Electric vehicles, charging & batteries
Rivian reported Q2 earnings, and the results show financial losses have crept up as the EV maker pushed out the last of its first-generation R1 trucks and SUVs in favor of newer, more cost-efficient versions. The cash burn is notable and confirms what some of us have been thinking: The $5 billion deal with Volkswagen Group came at the perfect time.
Ride-hailing and the gig economy
Uber and Lyft posted second-quarter earnings this week, and there were a few notable highlights, including that both ride-hailing companies brought up autonomous vehicles.
Lyft reported its first quarter of GAAP profitability — but that success was tempered somewhat by a soft forecast for the third quarter. Lyft also announced plans to pilot a new feature that will let a rider purchase a monthly subscription “that caps the price for a specific route at a specific time. CEO David Risher said it’s part of the company’s broader plan to “open up a can of whoop ass on primetime” — the word Lyft uses to refer to surge pricing.
Meanwhile, Uber (which reported strong second-quarter results, with gross bookings and net profit both up) highlighted the success of its autonomous vehicle effort. The company said the number of trips performed by autonomous vehicles rose 6x from a year earlier. Biggy caveat: Uber didn’t provide a baseline for that figure.
This week’s wheels
TechCrunch senior reporter Sean O’Kane has been tooling around on the Pedego Moto. Here are his thoughts on the new e-bike:
I don’t have a ton of experience with e-bikes, which is one of the reasons I was eager to put some miles on Pedego’s new Moto.
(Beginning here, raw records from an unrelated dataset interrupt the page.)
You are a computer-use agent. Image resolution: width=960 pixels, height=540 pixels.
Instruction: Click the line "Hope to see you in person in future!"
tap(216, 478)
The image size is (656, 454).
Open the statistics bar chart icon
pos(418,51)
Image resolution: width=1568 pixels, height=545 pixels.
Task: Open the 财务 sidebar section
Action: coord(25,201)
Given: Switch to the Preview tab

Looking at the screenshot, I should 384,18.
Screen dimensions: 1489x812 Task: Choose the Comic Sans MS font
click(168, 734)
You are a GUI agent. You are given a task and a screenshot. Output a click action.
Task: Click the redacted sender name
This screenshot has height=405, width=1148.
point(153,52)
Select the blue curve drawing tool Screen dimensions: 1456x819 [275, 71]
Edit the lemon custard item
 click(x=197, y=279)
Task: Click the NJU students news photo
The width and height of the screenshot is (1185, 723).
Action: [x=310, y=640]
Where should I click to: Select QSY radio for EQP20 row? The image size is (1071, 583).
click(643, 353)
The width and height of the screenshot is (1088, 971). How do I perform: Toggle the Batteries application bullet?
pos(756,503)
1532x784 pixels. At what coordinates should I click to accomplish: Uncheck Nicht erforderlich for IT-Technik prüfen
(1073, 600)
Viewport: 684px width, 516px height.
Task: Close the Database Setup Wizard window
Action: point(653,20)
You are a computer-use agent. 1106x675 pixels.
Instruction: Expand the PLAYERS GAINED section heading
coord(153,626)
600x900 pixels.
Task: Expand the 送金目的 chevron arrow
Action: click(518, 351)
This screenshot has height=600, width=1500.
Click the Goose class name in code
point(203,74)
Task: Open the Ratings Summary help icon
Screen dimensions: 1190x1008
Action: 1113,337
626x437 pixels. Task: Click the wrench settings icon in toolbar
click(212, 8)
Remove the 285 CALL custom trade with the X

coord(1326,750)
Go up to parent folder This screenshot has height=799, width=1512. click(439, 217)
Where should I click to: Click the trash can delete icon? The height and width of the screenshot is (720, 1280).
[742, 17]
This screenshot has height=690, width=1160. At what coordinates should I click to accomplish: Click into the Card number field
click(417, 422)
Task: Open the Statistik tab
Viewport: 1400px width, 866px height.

Over the last few weeks, I’ve used it almost exclusively as a daycare shuttle. It’s a great option for the ride, which is just a few miles and normally takes around 10 minutes by car. I can make the trip on the bike in basically the same amount of time.
My three-year-old loves the experience, and also that the bike kind of resembles a motorcycle, and I can’t blame him. It’s a sharp-looking bike, similar to the styling of Super73’s bikes (and its many copycats) but with a step-through design, making it easier to hop on and off without the risk of kicking my son in the face.
The shocks (front and rear) make for a surprisingly smooth ride, whether that’s on the brick streets (we live near a historic district) or the rough roads on the way to daycare (the soil here is very sandy, which leads to a lot of uneven or broken asphalt.)
The Moto is heavy, which makes it a little tricky to move around, and I imagine the weight plays into how slow it can be off the line using just the throttle (even when the 750W motor is set to the highest speed setting). But those are trade-offs I’d probably be happy to make in favor of just how solid the bike performs otherwise. The giant tires always help it feel planted, and the ride is even more stable when my kid is on board.
I’ve liked using it enough that I’ve been trucking my kid to and from his school on 90-degree days, in high humidity — which is no small accomplishment.
What is “This week’s wheels”? It’s a chance to learn about the different transportation products we’re testing, whether it’s an electric or hybrid car, an e-bike or even a ride in an autonomous vehicle.